* _ПИСЬМЕННОЕ ЗАДАНИЕ 1_: Замените в тексте о Платонове «талантом» на «умением» и приведите фрагмент между словами «В мире литературы.» и «прямым чувством жизни.» включительно.
* _ПИСЬМЕННОЕ ЗАДАНИЕ 2_:
Ответьте по тексту о Платонове:
(а) Кто заметил, что художественный мир произведения постигается от филологии писателя к его философии?
(б) В предисловии к какому изданию Бродский писал о языке Платонова?
(в) Как зовут двух «членов государства» из начала «Усомнившегося Макара»?
* _ПИСЬМЕННОЕ ЗАДАНИЕ 3_: Продолжите статью о художественном мире Андрея Платонова после последнего приведенного предложения.

* _ОТРЫВОК ТЕКСТА_:
------------------------------------------------------------

В мире литературы. 11 класс. А. Г. Кутузов

Художественный мир Андрея Платоновича Платонова

Писать надо не талантом, а «человечностью» — прямым чувством жизни.

А. П. Платонов

«Подчинил себя языку эпохи». Русский поэт и литературный критик В. Ф. Ходасевич заметил однажды, что существует только один путь постижения художественного мира произведения: от филологии писателя к его философии. Эти слова как нельзя лучше применимы к творчеству Андрея Платонова. На исходе столетия к нему пришло признание гения XX ве-

ка, которому было суждено стать не только свидетелем, но и летописцем трагической эпохи. Революция 1917 года «отменила» старый мир, «отменила» связь времен, историю, память, и человек словно оказывался в тупике. «Бытие в тупике ничем не ограничено, и если можно представить, что даже там оно определяет сознание и порождает собственную психологию, то прежде всего психология эта выражается в языке», — написал русский поэт Иосиф Бродский. Он же скажет в предисловии к американскому изданию «Котлована» Андрея Платонова, что автор «писал на языке... своей эпохи, и никакая другая форма бытия не детерминирует сознание так, как это делает язык. Но, в отличие от большинства своих современников — Бабеля, Замятина, Булгакова, Зощенко, занимавшихся более или менее стилистическим гурманством, т. е. игравшими с языком каждый в свою игру... он, Платонов, сам подчинил себя языку эпохи».

Язык произведений писателя — это не только язык его эпохи, это и способ постичь окружающую действительность и явить ее в слове. «В день тридцатилетия личной жизни Вощеву дали расчет с небольшого механического завода, где он добывал средства для своего личного существования. В увольнительном документе ему написали, что он устраняется с производства вследствие роста слабосильности в нем и задумчивости среди общего темпа труда» — этой фразой открывается повесть «Котлован». Или начало «Усомнившегося Макара»: «Среди прочих трудящихся масс жили два члена государства: нормальный мужик Макар Ганушкин и более выдающийся — товарищ Лев Чумовой, который был наиболее умнейшим на селе и, благодаря уму, руководил движением народа вперед, по прямой линии, к общему благу». Попробуйте «перевести» эти фразы с «платоновского» на русский, сделать ее грамматически и стилистически правильной, и исчезнет Платонов, исчезнет трудное обаяние его прозы.

------------------------------------------------------------

* _ИСХОДНЫЕ ДАННЫЕ_:
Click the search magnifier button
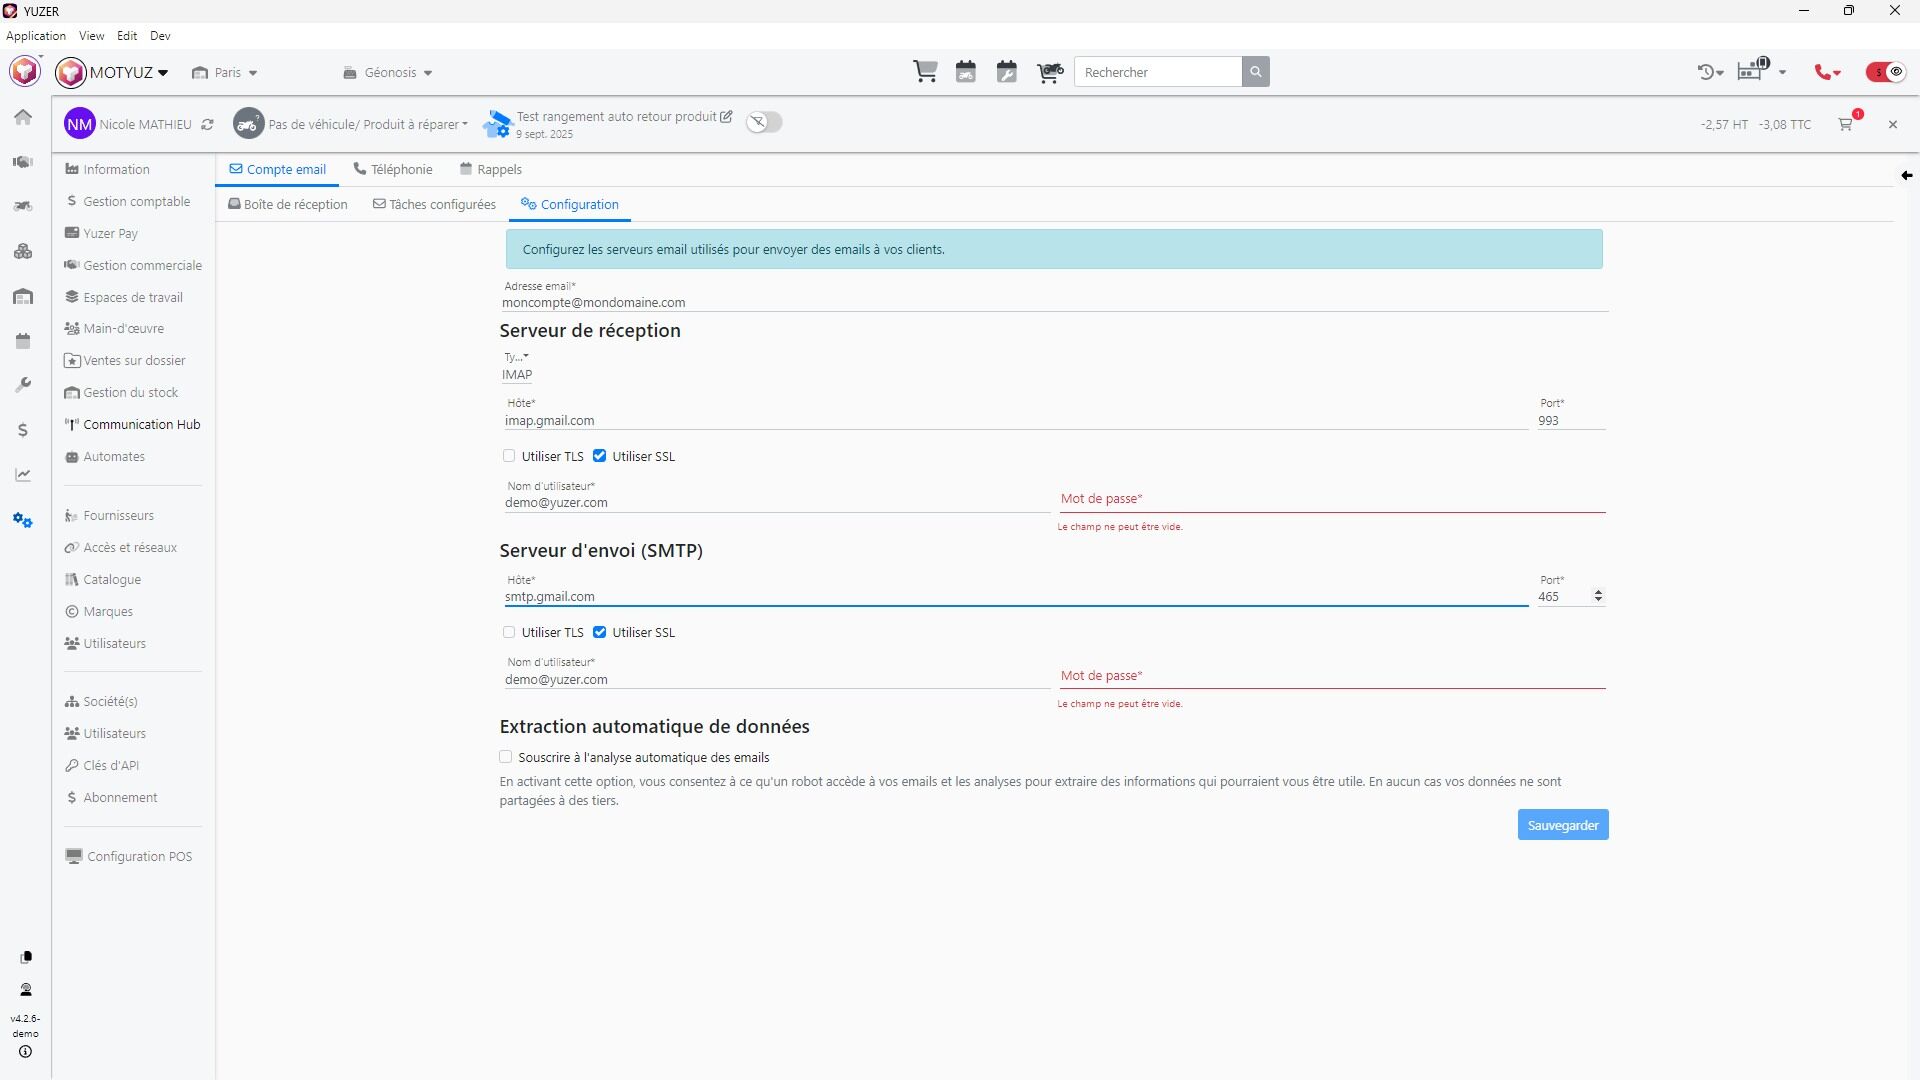This screenshot has height=1080, width=1920. point(1255,72)
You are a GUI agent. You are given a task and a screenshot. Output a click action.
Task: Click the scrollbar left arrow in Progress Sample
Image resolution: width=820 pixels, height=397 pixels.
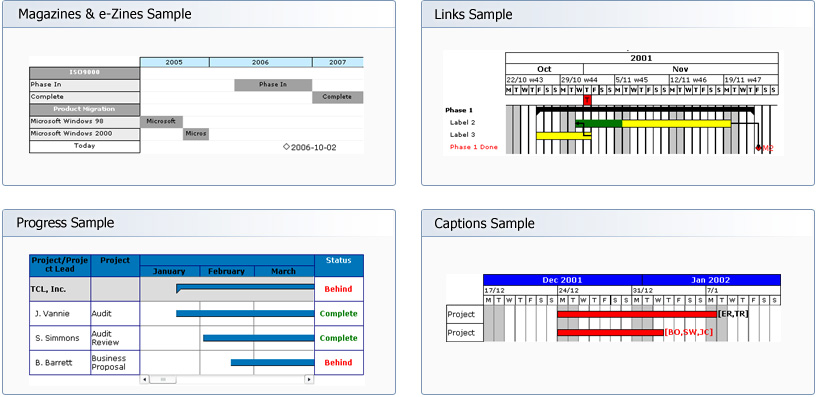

------------------------------------------------------------

* _РЕЗУЛЬТАТ УПРАЖНЕНИЯ 1_:
В мире литературы. 11 класс. А. Г. Кутузов

Художественный мир Андрея Платоновича Платонова

Писать надо не умением, а «человечностью» — прямым чувством жизни.

* _РЕЗУЛЬТАТ УПРАЖНЕНИЯ 2_:
(а) Русский поэт и литературный критик В. Ф. Ходасевич.
(б) В предисловии к американскому изданию «Котлована».
(в) Макар Ганушкин и товарищ Лев Чумовой.

* _РЕЗУЛЬТАТ УПРАЖНЕНИЯ 3_:
«Жизнь, может быть, дается единственно для состязания со смертью... она хочет тьмою покрыть пережитое им, и он пытается осуществить его в слове». Обратим внимание на это характерное «пытается» в бунинской цитате. Герои Андрея Платонова тоже пытаются, мучительно пытаются найти истину в жизни и выразить ее в слове. «Чувствуется, что самый процесс высказывания, выражения мысли в слове — первейшая внутренняя проблема этой прозы», — пишет литературовед С. Бочаров. Эти слова могут служить своеобразным комментарием к небольшому эпизоду из «Чевенгура», ключевого произведения Платонова:

«После двух суток лугового безделья и созерцания контрреволюционной благости природы, Чепурный грустно затосковал и обратился умом к Карлу Марксу: думал -- громадная книга, в ней все написано; и даже удивился, что мир устроен редко — степей больше, чем домов и людей, — однако уже есть о мире и о людях столько выдуманных слов.

Однако он организовал чтение этой книги вслух: Прокофий ему читал, а Чепурный положил голову и слушал внимательным умом, время от времени наливая квасу Порфирию, чтобы у чтеца не ослабевал голос. После чтения Чепурный ничего не понял, но ему полегчало.

— Формулируй, Прош, — мирно сказал он, — я что-то чувствую.

Прокофий надулся своим умом и сформулировал просто:

— Я полагаю, товарищ Чепурный, одно...

— Ты не полагай, ты давай мне резолюцию о ликвидации класса остаточной сволочи.

— Я полагаю, — рассудочно округлял Порфирий, — одно: раз у Карла Маркса не сказано про остаточные классы, то их и быть не может.

— А они есть — выйди на улицу: либо вдова, либо приказчик, либо сокращенный начальник пролетариата... Как же быть, скажи, пожалуйста!

— А я полагаю, поскольку их быть, по Карлу Марксу, не может, постольку их быть и не должно.

— А они живут и косвенно нас угнетают — как же так?

Прокофий снова напрягся привычной головой, отыскивая теперь

лишь организационную форму.

Чепурный его предупредил, чтобы он по науке думать не старался — наука еще не кончена, а только развивается: неспелую рожь не косят.

— Я мыслю и полагаю, товарищ Чепурный, в таком последовательном порядке, — так и не нашел исход Прокофий.

— Да ты мысли скорей, а то я волнуюсь!..

Прокофий не прекращал своего слова».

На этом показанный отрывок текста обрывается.